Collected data
********

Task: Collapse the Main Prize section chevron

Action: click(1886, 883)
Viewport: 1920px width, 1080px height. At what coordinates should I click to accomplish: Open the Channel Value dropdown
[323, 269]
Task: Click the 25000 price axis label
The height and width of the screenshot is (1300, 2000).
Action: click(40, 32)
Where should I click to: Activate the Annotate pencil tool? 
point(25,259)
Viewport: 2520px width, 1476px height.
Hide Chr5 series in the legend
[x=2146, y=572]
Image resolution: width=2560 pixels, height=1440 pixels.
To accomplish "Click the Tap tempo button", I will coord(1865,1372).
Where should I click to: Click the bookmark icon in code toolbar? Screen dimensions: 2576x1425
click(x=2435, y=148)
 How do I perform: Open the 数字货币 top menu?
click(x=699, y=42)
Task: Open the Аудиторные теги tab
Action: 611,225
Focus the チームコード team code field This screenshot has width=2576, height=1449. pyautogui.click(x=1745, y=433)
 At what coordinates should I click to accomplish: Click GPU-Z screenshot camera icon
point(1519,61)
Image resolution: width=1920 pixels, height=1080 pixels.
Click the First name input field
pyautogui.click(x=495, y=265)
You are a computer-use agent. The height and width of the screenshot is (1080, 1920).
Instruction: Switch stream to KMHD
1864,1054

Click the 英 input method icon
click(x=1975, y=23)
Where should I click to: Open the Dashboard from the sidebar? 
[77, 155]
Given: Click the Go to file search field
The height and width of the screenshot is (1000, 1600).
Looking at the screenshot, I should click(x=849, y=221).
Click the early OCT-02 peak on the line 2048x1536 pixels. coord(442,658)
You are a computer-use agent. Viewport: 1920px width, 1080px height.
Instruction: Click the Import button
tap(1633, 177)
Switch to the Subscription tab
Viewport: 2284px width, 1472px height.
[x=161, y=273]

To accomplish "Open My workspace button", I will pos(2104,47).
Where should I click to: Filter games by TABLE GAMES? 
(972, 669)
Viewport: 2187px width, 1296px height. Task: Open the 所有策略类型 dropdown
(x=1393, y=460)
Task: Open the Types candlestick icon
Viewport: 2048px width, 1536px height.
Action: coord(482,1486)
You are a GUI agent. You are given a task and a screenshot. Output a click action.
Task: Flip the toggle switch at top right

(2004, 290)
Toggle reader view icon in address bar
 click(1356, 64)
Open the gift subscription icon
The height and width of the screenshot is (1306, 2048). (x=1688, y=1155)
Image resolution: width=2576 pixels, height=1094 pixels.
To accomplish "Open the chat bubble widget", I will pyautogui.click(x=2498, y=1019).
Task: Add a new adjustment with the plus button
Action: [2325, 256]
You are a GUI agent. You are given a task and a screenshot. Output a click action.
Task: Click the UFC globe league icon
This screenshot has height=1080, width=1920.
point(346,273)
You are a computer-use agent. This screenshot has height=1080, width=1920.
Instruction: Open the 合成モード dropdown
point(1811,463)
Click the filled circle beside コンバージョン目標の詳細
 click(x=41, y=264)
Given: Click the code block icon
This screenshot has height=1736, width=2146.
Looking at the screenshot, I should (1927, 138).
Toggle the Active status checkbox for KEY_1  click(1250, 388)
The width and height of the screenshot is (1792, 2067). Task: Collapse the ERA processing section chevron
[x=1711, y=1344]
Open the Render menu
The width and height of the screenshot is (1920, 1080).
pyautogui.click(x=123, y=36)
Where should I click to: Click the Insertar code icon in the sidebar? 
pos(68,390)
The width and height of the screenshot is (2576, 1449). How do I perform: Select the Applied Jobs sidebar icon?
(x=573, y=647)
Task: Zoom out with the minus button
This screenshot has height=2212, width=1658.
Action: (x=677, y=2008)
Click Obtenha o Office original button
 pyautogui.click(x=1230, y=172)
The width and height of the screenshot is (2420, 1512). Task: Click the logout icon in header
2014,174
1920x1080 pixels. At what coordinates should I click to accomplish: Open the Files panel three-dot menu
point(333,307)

********

THE PROBLEM -
Repeat only what lies between the first line of the data and the line containing "Image resolution: width=1920", both of those lines included, exactly as it stands.

SOLUTION TO THE PROBLEM -
Task: Collapse the Main Prize section chevron

Action: click(1886, 883)
Viewport: 1920px width, 1080px height. At what coordinates should I click to accomplish: Open the Channel Value dropdown
[323, 269]
Task: Click the 25000 price axis label
The height and width of the screenshot is (1300, 2000).
Action: click(40, 32)
Where should I click to: Activate the Annotate pencil tool? 
point(25,259)
Viewport: 2520px width, 1476px height.
Hide Chr5 series in the legend
[x=2146, y=572]
Image resolution: width=2560 pixels, height=1440 pixels.
To accomplish "Click the Tap tempo button", I will coord(1865,1372).
Where should I click to: Click the bookmark icon in code toolbar? Screen dimensions: 2576x1425
click(x=2435, y=148)
 How do I perform: Open the 数字货币 top menu?
click(x=699, y=42)
Task: Open the Аудиторные теги tab
Action: 611,225
Focus the チームコード team code field This screenshot has width=2576, height=1449. pyautogui.click(x=1745, y=433)
 At what coordinates should I click to accomplish: Click GPU-Z screenshot camera icon
point(1519,61)
Image resolution: width=1920 pixels, height=1080 pixels.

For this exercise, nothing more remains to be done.